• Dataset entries
....................

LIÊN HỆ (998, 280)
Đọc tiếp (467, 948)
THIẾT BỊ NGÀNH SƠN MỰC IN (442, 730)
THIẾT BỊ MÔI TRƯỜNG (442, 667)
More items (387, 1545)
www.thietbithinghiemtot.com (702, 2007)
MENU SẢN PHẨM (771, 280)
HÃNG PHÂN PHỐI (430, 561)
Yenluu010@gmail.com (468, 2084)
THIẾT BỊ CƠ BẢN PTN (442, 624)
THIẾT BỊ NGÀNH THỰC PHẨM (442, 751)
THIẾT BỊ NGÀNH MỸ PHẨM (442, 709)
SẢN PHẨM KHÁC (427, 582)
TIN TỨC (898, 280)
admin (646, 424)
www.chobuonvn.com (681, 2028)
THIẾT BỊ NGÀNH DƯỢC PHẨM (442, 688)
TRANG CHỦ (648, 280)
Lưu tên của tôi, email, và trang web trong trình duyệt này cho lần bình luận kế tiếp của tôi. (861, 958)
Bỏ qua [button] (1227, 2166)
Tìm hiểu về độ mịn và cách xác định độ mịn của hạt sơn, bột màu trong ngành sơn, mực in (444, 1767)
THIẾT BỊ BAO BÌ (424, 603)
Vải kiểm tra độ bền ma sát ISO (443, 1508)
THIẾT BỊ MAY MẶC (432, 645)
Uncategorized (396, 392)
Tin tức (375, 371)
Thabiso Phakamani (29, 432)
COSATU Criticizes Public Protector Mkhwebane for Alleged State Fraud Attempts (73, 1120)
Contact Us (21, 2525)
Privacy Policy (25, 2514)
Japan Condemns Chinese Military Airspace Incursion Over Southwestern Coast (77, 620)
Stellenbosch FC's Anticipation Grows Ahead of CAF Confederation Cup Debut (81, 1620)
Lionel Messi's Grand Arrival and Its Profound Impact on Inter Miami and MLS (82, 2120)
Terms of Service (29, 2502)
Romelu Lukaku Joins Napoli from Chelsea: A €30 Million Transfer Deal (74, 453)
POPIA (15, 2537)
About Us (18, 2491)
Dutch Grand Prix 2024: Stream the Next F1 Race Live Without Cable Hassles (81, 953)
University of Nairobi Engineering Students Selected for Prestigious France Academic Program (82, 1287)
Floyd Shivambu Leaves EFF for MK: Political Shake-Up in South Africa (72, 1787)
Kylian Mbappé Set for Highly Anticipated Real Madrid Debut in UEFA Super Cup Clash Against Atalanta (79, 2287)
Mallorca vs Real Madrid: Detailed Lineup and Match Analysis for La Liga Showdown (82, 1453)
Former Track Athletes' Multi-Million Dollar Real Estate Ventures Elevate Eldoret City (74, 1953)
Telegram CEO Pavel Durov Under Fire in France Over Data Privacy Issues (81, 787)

....................

• YOUR OBJECTIVE
Take the stretch of lines above from the one containing "HÃNG PHÂN PHỐI (430, 561)" through the one containing "Privacy Policy (25, 2514)" and repeat it exactly, adding no other line.

• SOLUTION BELOW
HÃNG PHÂN PHỐI (430, 561)
Yenluu010@gmail.com (468, 2084)
THIẾT BỊ CƠ BẢN PTN (442, 624)
THIẾT BỊ NGÀNH THỰC PHẨM (442, 751)
THIẾT BỊ NGÀNH MỸ PHẨM (442, 709)
SẢN PHẨM KHÁC (427, 582)
TIN TỨC (898, 280)
admin (646, 424)
www.chobuonvn.com (681, 2028)
THIẾT BỊ NGÀNH DƯỢC PHẨM (442, 688)
TRANG CHỦ (648, 280)
Lưu tên của tôi, email, và trang web trong trình duyệt này cho lần bình luận kế tiếp của tôi. (861, 958)
Bỏ qua [button] (1227, 2166)
Tìm hiểu về độ mịn và cách xác định độ mịn của hạt sơn, bột màu trong ngành sơn, mực in (444, 1767)
THIẾT BỊ BAO BÌ (424, 603)
Vải kiểm tra độ bền ma sát ISO (443, 1508)
THIẾT BỊ MAY MẶC (432, 645)
Uncategorized (396, 392)
Tin tức (375, 371)
Thabiso Phakamani (29, 432)
COSATU Criticizes Public Protector Mkhwebane for Alleged State Fraud Attempts (73, 1120)
Contact Us (21, 2525)
Privacy Policy (25, 2514)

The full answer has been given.